International comparisons

As shown in Table 4, the UK will join countries such as the United States, Australia and Canada in adopting double deflation.

The effects of double deflation

As noted previously, double deflation derived through the “H-Approach” means that for volume measures of GVA and GDP in the production approach, outputs and inputs are deflated separately using relevant product specific deflators. GDP by production is analysed from an industry perspective. As an industry could produce multiple products and use multiple intermediate inputs, double deflation ensures that:

  • outputs are deflated using deflators for the product produced

  • the products used as inputs to the production are deflated using relevant specific product deflators

In contrast, the current single extrapolation (and single deflation) approach assumes, from an industry perspective, that the inputs and outputs are the same and they are deflated using the price of the product produced only. This can lead to there being bias in estimates of volume GVA, as only double deflation ensures that the growth of volume GDP is equivalent when measured from the production and expenditure perspectives.

Single deflation

Single approaches have been shown to exhibit a bias – see Annex B for further information – which is driven by the deflation of intermediate consumption by the deflator of the product produced rather than the product used. This is well defined in Measure up: A better way to calculate GDP and a summary of that paper is provided in this section.

As the prices of different products will not necessarily move in synchronisation with one another, the absence of double deflation can lead to bias in estimates of volume GVA. This bias will reflect the relative change in output and input prices, which can be particularly pronounced when there are exchange rate shocks and/or oil and commodity price shocks. The implementation of double deflation will account for such relative price shocks in a more robust manner.

Figure 5 provides an overview of how a change in the oil price can impact on volume estimates of GDP under single deflation. For a country that is a net importer of oil, such as the UK, oil is an imported intermediate input.

If there is a sharp rise in the oil price, the immediate impact is for the price of its intermediation consumption to increase faster than the price of output. As such, if current price intermediate consumption is deflated by an output price index, the price of intermediate consumption will therefore be understated, and so the volume intermediate consumption overstated. It follows that the estimate of volume GVA will be understated than if it is deflated by an appropriate deflator for oil products. That is, there is negative bias under single deflation (see Annex B).

Figure 5 summarises the direction of this bias, depending on whether the country (or industry) is a net importer or exporter of oil and whether there is a rise or fall in the price of oil.

A similar logic can be applied to understand the impact of a change in the exchange rate.
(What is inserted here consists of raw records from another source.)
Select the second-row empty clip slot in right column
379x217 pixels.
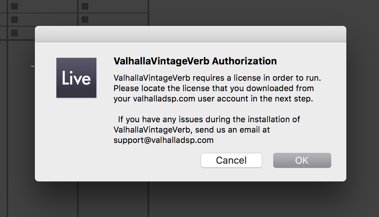click(x=85, y=19)
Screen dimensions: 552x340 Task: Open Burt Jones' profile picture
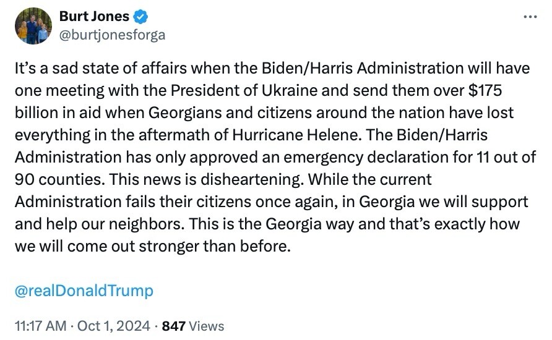(33, 26)
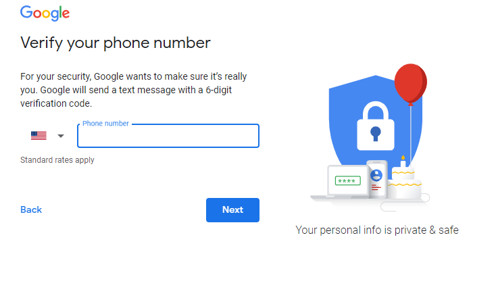Click the 6-digit verification code description text
This screenshot has width=494, height=302.
(134, 90)
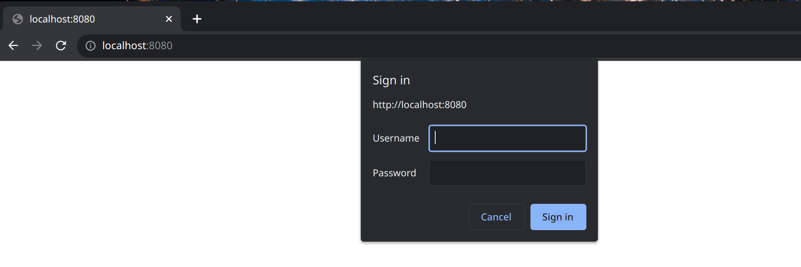This screenshot has width=801, height=267.
Task: Focus the address bar URL text
Action: [137, 46]
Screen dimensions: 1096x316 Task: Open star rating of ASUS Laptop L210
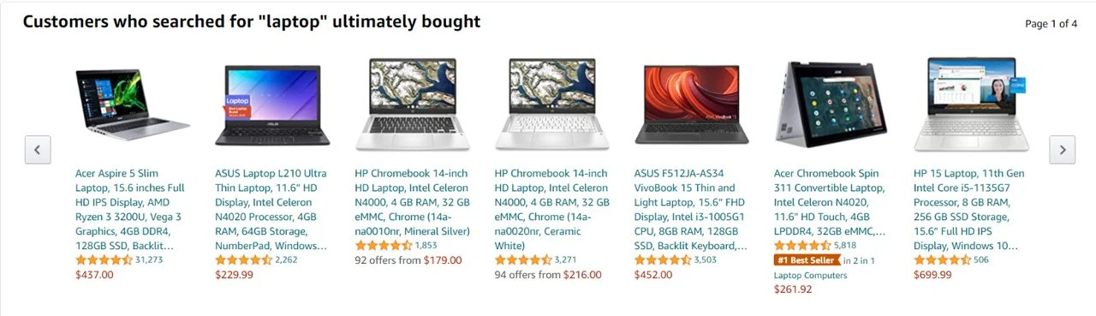tap(243, 259)
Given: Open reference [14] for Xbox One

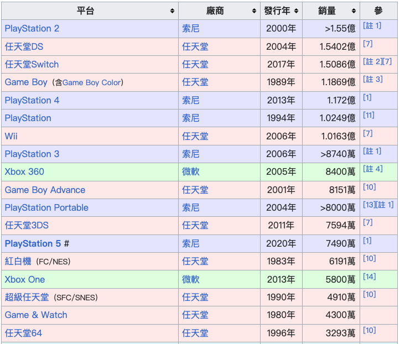Looking at the screenshot, I should (370, 277).

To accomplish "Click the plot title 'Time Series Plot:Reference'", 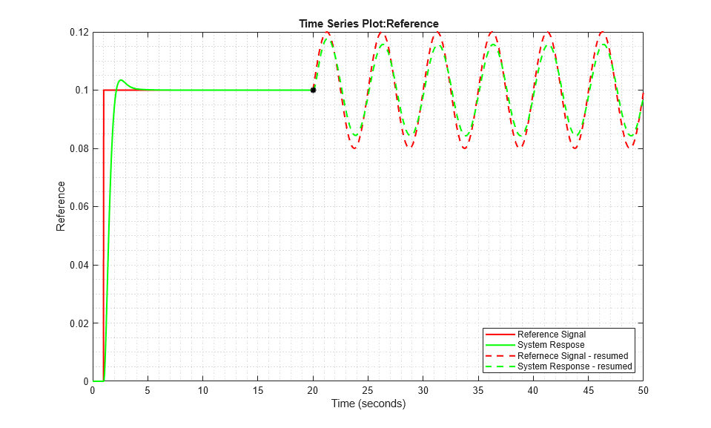I will [x=368, y=24].
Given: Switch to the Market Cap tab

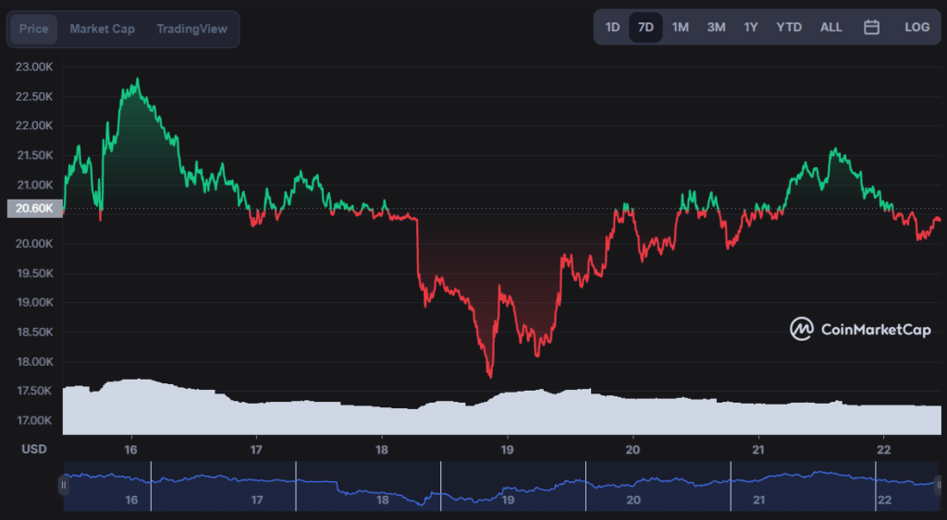Looking at the screenshot, I should click(x=102, y=29).
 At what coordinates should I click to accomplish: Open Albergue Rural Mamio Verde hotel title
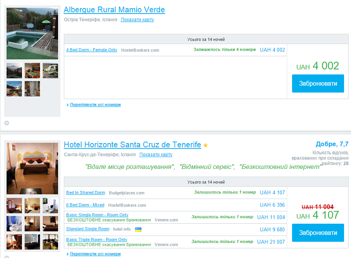tap(114, 10)
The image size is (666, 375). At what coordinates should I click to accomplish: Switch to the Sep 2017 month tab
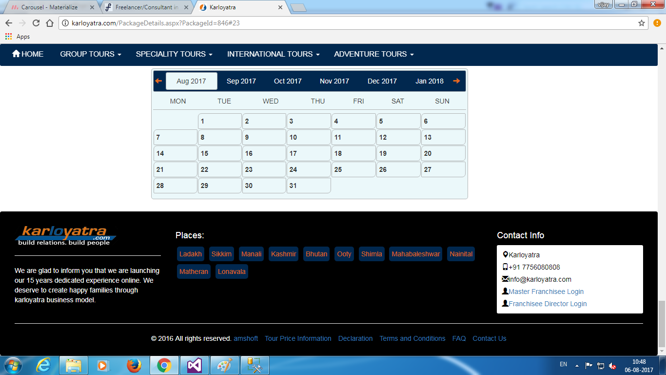(241, 81)
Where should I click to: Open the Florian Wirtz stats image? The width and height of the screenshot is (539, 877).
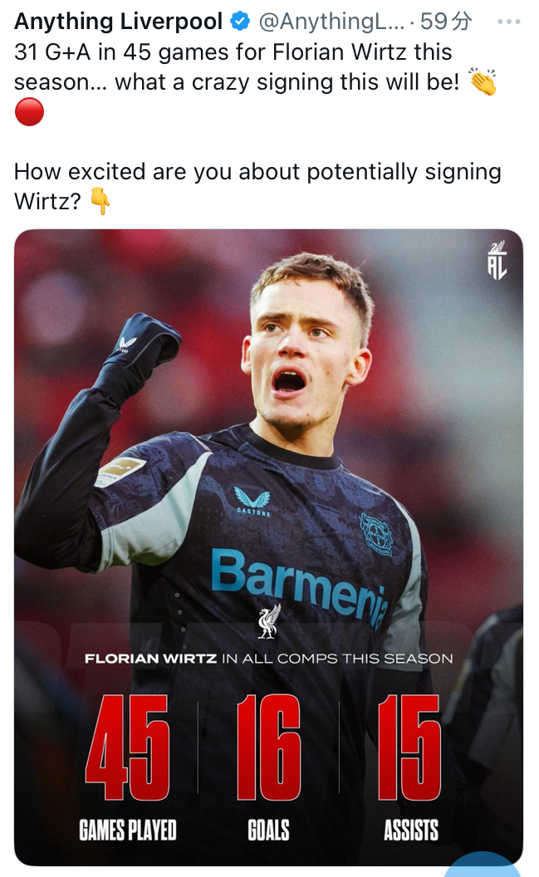pos(269,547)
If there is an exchange rate depreciation, the initial effect is for the cost of an industry’s imported intermediate inputs to rise relative to the price of its output. As with the previous example, this leads to there being negative bias and so the volume GDP for that industry is expected to be understated. This size of the bias will vary by industry, depending on the proportion of intermediate inputs that are imported.

Annex B provides further information but it can be shown that the relative size of the single deflation bias for an industry is more pronounced if:

  • there is a greater the share of intermediate consumption of GVA

  • there is a difference between output prices and intermediate consumption prices

The bias is only zero if there is no intermediate consumption or if the output and input deflators grow at the same rate.

Single extrapolation

In the UK, we produce volume GVA using single extrapolation. Volume GVA is estimated by assuming it grows at the same rate as the volume of output. Double Deflation: Theory and Practice provides a theoretical framework for understanding why double-deflated estimates of GVA at the industry level can differ from those estimates that are produced by single extrapolation. If we take the previous example of a shock to the exchange rate, it is helpful to see how this bias compares with that under single deflation. An exchange rate depreciation would increase the cost of imported inputs, leading to a shift in the relative prices of output and input. Single deflation will lead to a negative bias in industry-level volume GVA when input prices are increasing at a faster rate than output prices. However, under single extrapolation, we need to consider the response to this relative price change, as a rise in the price of the intermediate input could lead to a fall in the quantity of that input being used. In other words, single extrapolation requires that output grow at a constant ratio to GVA, which may no longer hold.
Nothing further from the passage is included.